Natural Latex: Natural latex rubber is processed in a very healthy and eco friendly way. The use of harmful chemicals and petroleum are avoided in the process. The great thing about natural latex is that it’s a natural repellent to dust mites and other allergens, which is great for a healthier home. On top of that it is also resistant to mold and mildew.
Natural latex is 100% biodegradable, and considered one of the more eco-friendly options out there in terms of filling.
No matter what you purchase, whether VOC-free or low-VOC, completely toxin free or low tox, you’ll still want to make sure that the furniture has ample time to off-gas before it comes into your home. You can do this by allowing it to sit unboxed either in a room with open windows, outdoors, or in a garage space. Ideally, you should let it sit for 24 - 48 hours.
THIRD PARTY CERTIFICATIONS
Third party certification are such a great tool to utilize when you’re shopping for new furniture. But it can be really confusing to know what each certification tells you about your furniture. Below are the typical third party certifications that furniture can earn, letting you know it’s level of synthetic or chemical materials.
GOTS CERTIFICATION (Global Organic Textile Standard): This is thought of as the toughest criteria to meet when it comes to creating a safe product. It requires at least 70% of the furniture’s upholstery materials are certified organic. In general, it can ensure the furniture does not contain chemical flame retardants and PFCs, as well as several other hazardous materials.

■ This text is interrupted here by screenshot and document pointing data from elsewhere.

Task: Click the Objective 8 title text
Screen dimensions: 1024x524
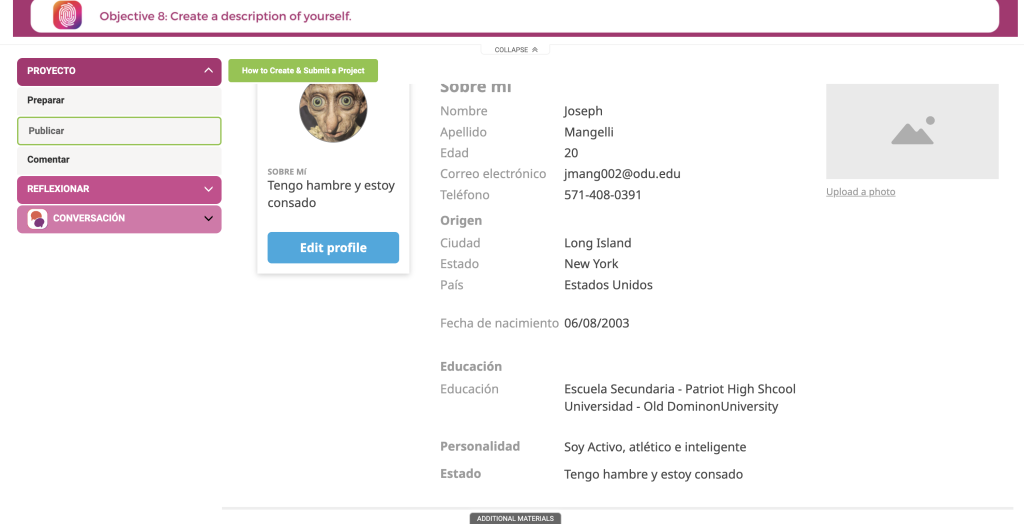Action: pyautogui.click(x=225, y=16)
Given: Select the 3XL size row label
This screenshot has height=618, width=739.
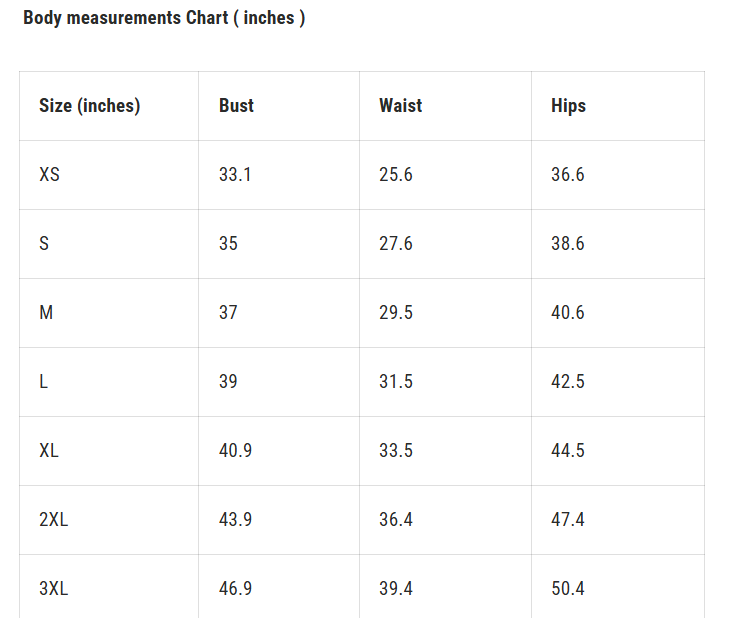Looking at the screenshot, I should click(x=54, y=588).
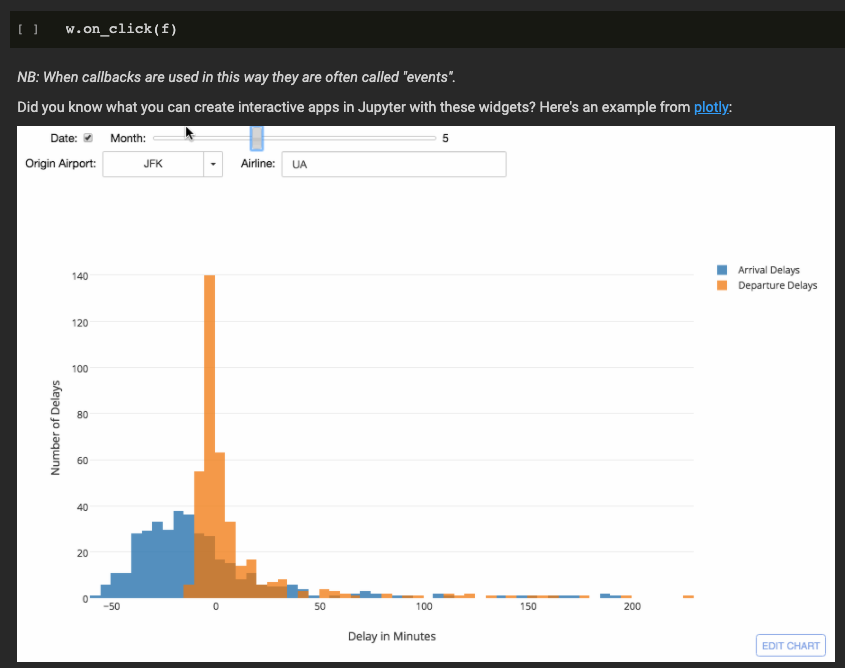This screenshot has width=845, height=668.
Task: Click the blue Arrival Delays legend swatch
Action: tap(722, 270)
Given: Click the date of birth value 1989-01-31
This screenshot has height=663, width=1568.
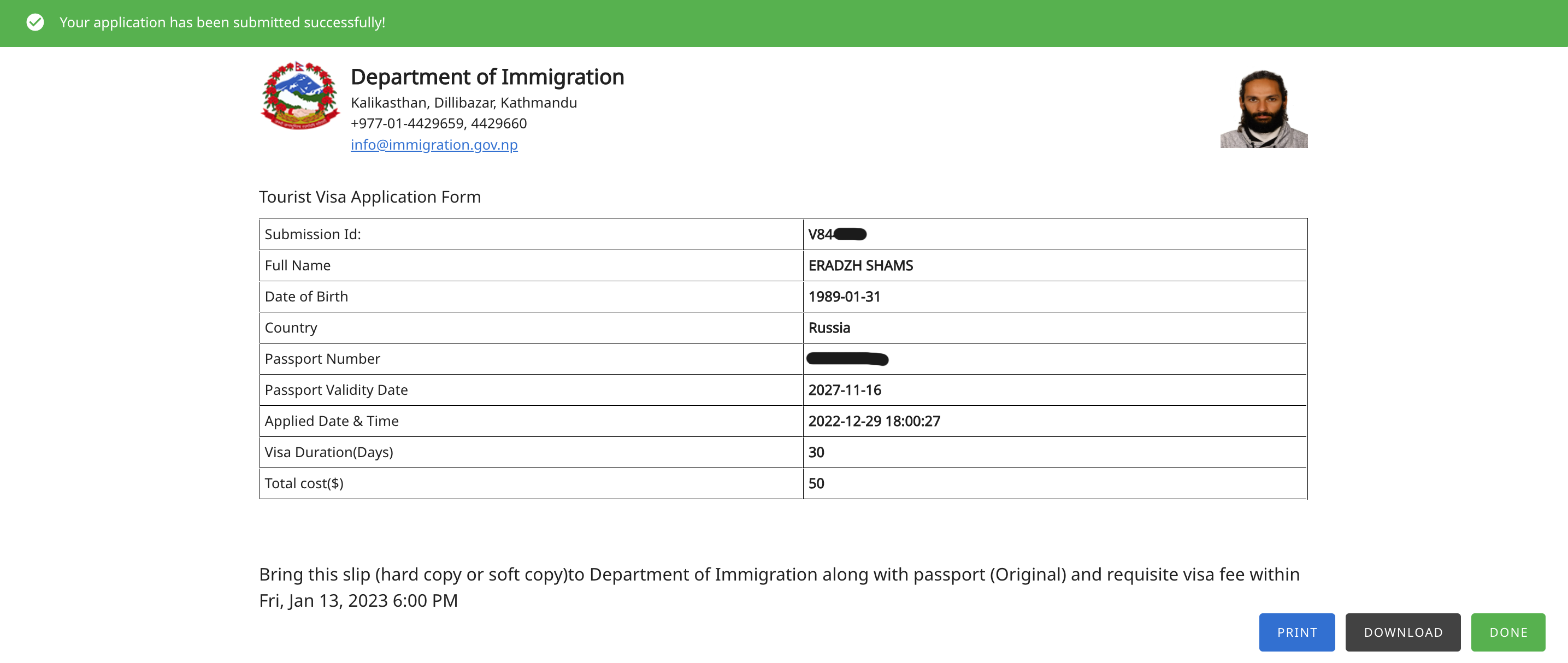Looking at the screenshot, I should coord(844,297).
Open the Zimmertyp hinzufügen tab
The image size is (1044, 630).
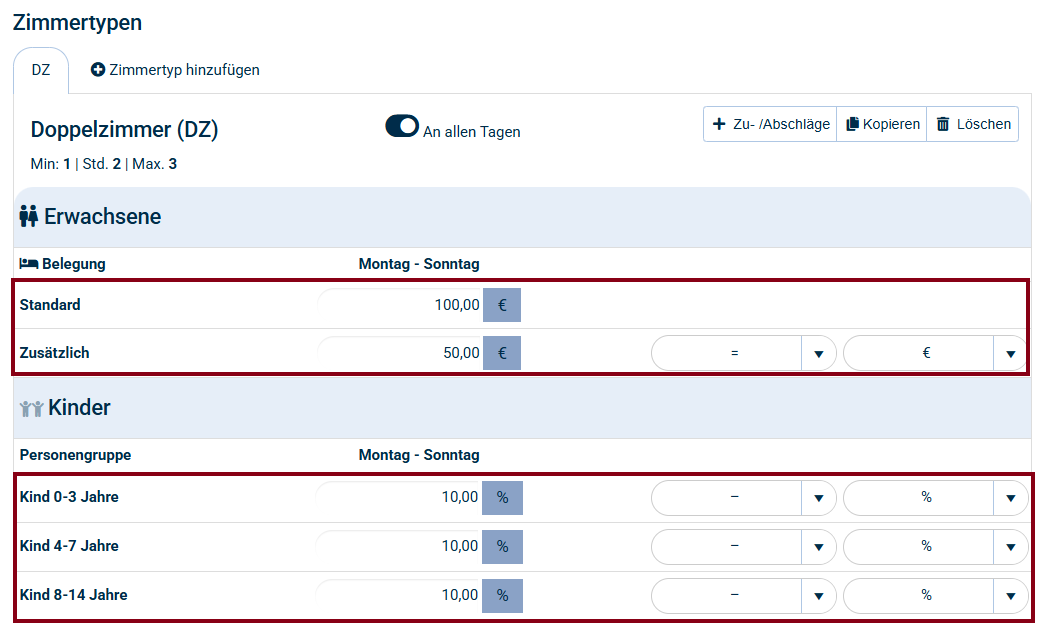pos(175,70)
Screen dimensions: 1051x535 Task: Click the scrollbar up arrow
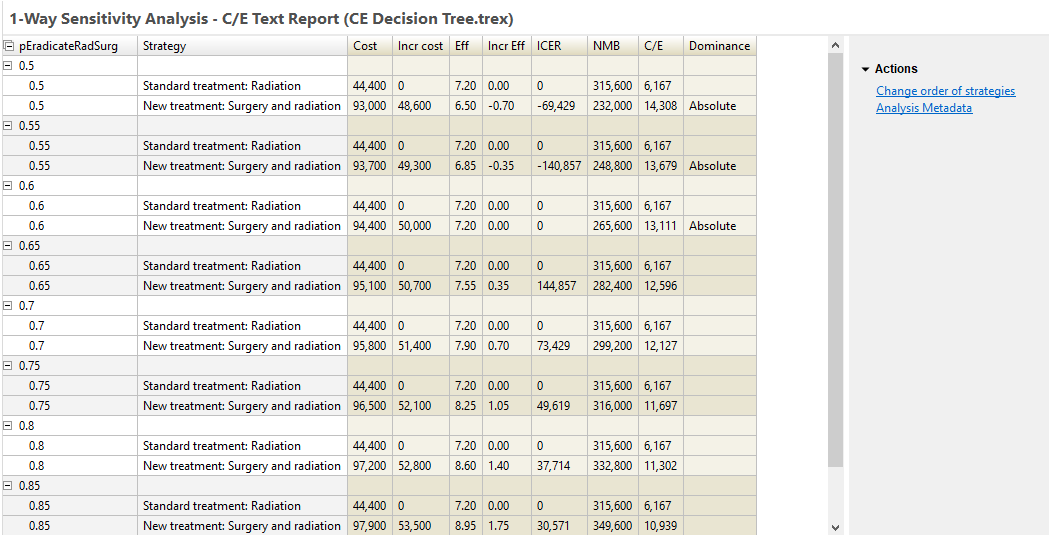click(835, 45)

GREENGUARD: A specific certification that identifies and certifies products that have low chemical emissions.
GREENGUARD GOLD: A step up from the standard Greenguard Certification. This one goes beyond assessing just the chemical emissions, but also evaluates health criteria. Products that meet these standards emit less than 360 VOCs.
GOLS (Global Organic Latex Standard): This certification requires low VOC emission and low amounts of formaldehyde in foam. It prohibits the use of some chemical flame retardants, synthetic colorants and allergenic dyes.
OEKO-TEX STANDARD 100: This certification requires the furniture foam has low emissions of VOCs and formaldehyde. It also bans the use of most chemical flame retardants and synthetic colorants with allergic dyes.
GREENSEAL: Greenseal uses a scientific method to measure certain criteria that they’ve set in place for over 33 different standards. They ensure these products are in compliance with their green standards.
CRADLE TO CRADLE: A non profit organization that works to certify the health effects of the construction materials. This certification examines the ability for the materials to be recycled and re-purposed as well as the social fairness in the construction process.